# What you should do:
With the pictures omitted, output word for word the lines from the one containing "Given: Click the 41 1/2 bust cell" through the end of the records.
* * * * *
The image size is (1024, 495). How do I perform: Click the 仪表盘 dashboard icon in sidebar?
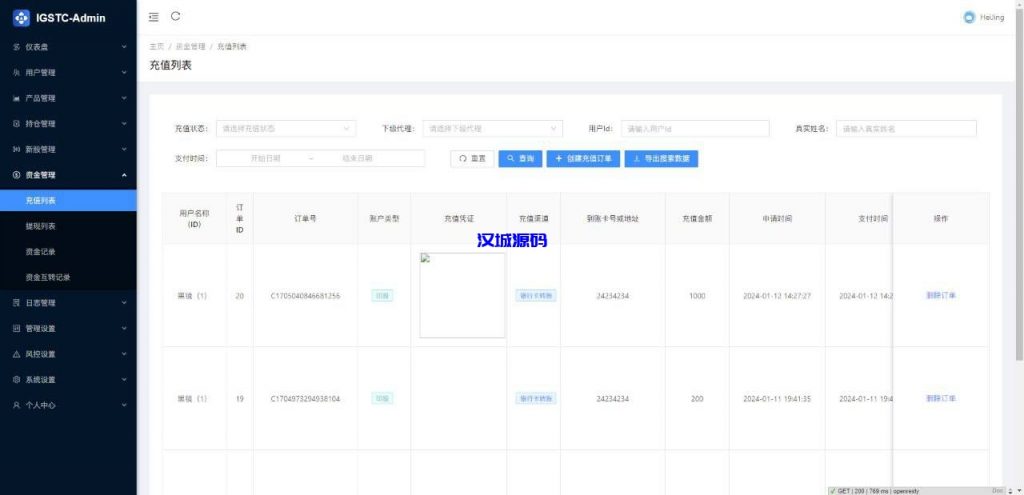(16, 47)
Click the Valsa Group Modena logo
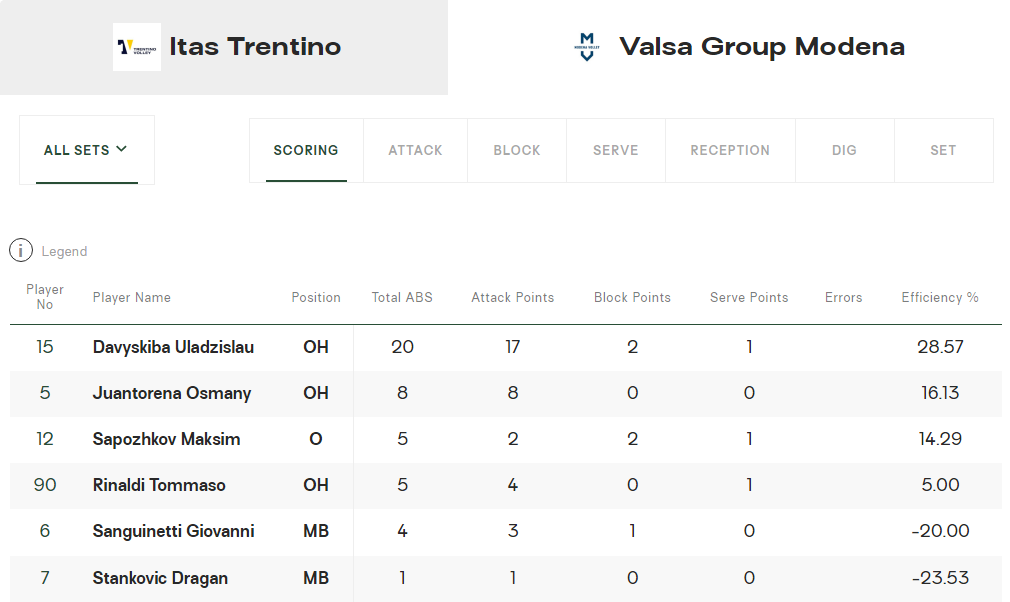 coord(587,47)
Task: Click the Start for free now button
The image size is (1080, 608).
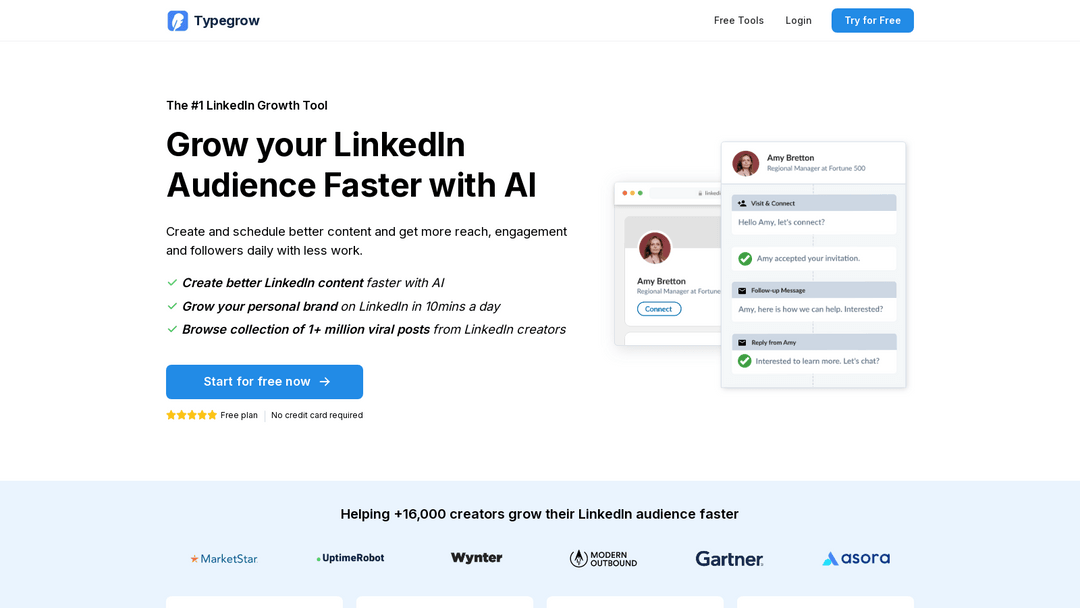Action: [x=264, y=381]
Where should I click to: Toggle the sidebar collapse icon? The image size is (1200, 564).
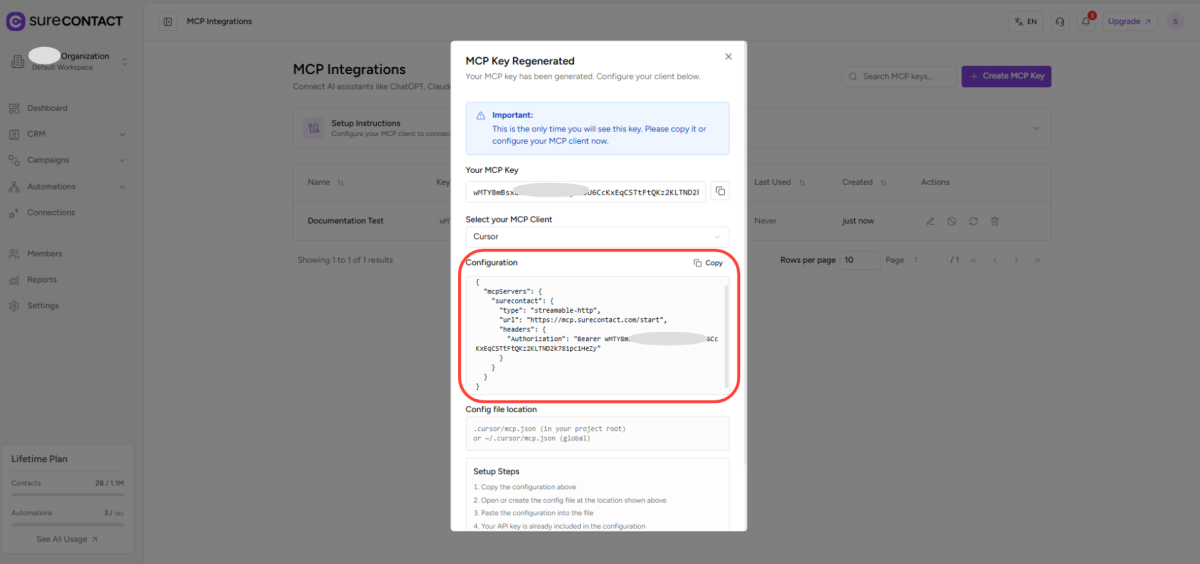pyautogui.click(x=167, y=21)
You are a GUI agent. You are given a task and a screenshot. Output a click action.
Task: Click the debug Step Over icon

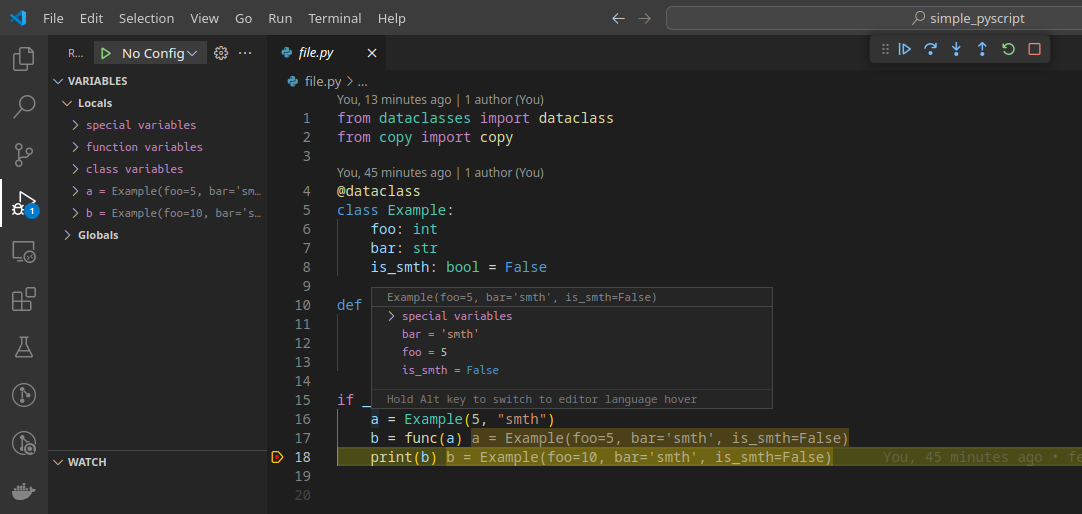pos(930,49)
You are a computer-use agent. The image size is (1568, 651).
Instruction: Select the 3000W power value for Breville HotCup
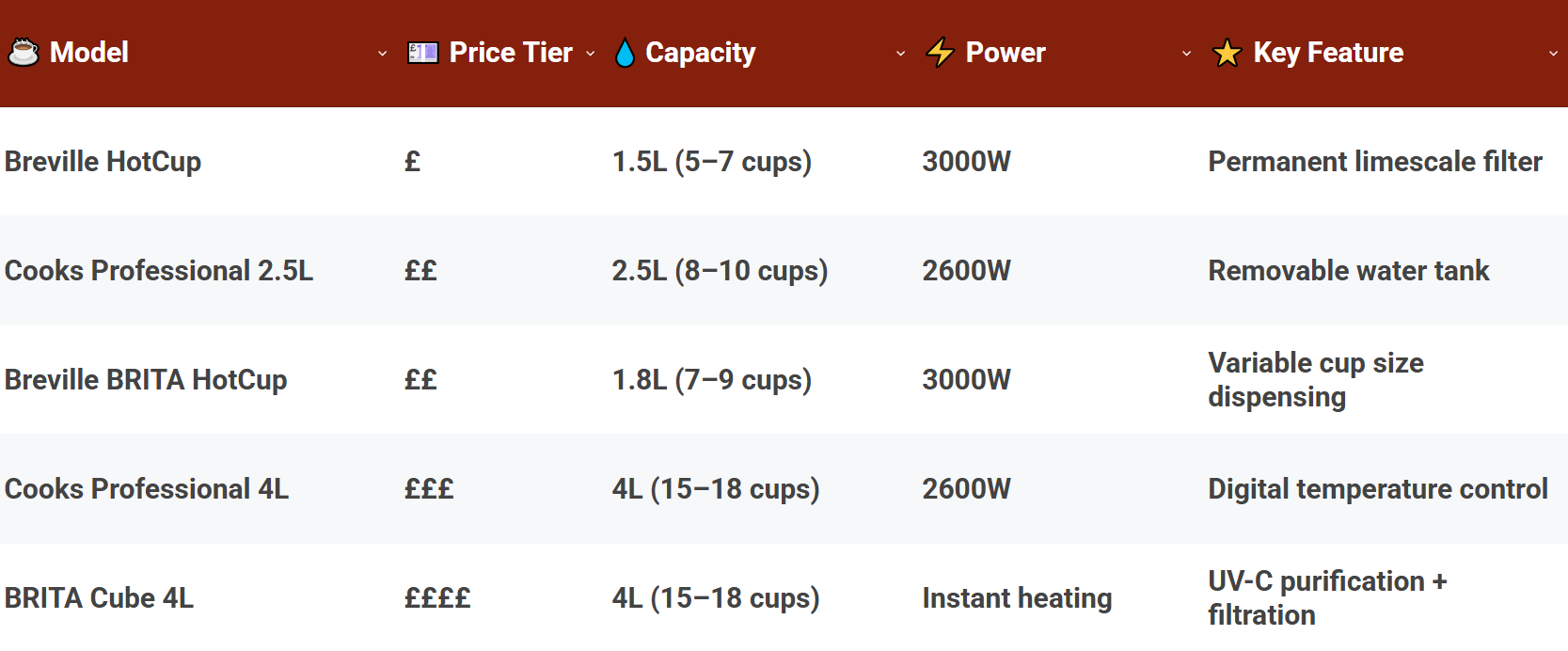(966, 162)
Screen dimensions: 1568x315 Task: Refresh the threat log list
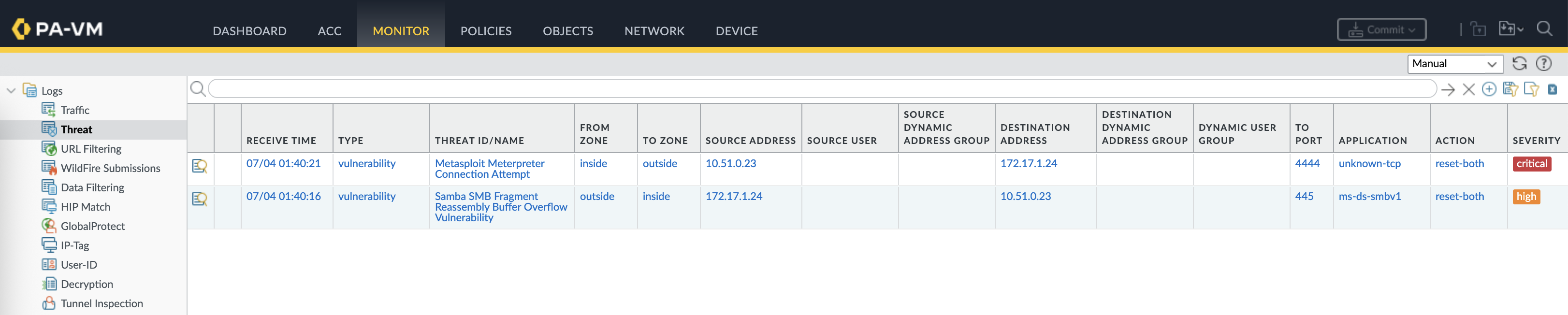click(x=1519, y=63)
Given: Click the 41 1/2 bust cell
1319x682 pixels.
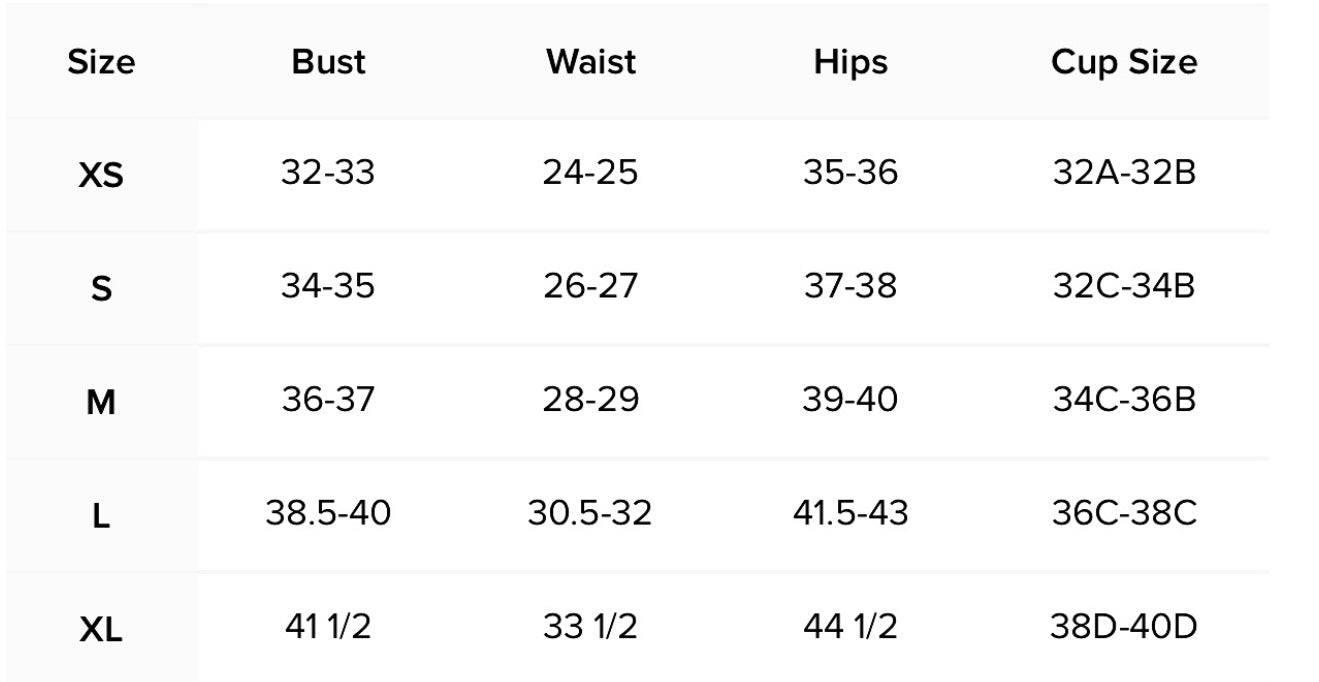Looking at the screenshot, I should (328, 627).
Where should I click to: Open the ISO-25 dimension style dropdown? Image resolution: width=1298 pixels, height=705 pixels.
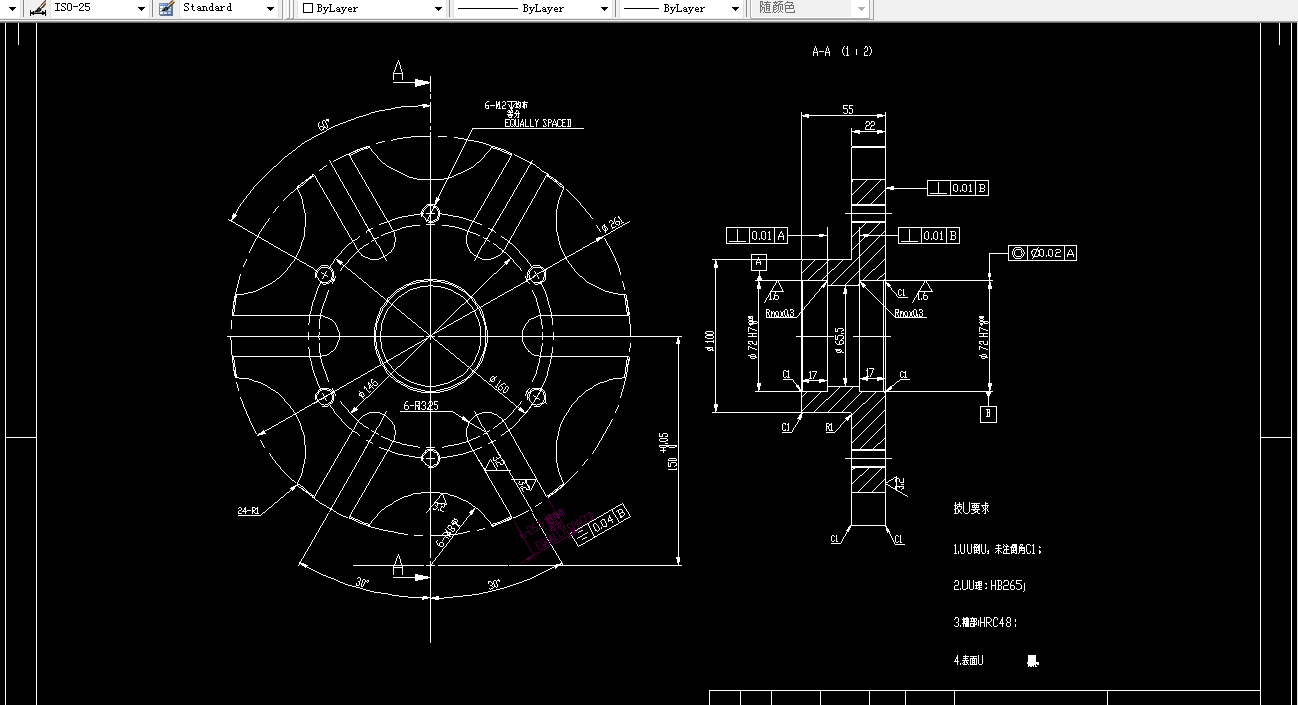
* * * * *
# Problem solution:
Given: Click the 41 1/2 bust cell
1319x682 pixels.
Looking at the screenshot, I should (328, 627).
Where should I click to: Open the ISO-25 dimension style dropdown? Image resolution: width=1298 pixels, height=705 pixels.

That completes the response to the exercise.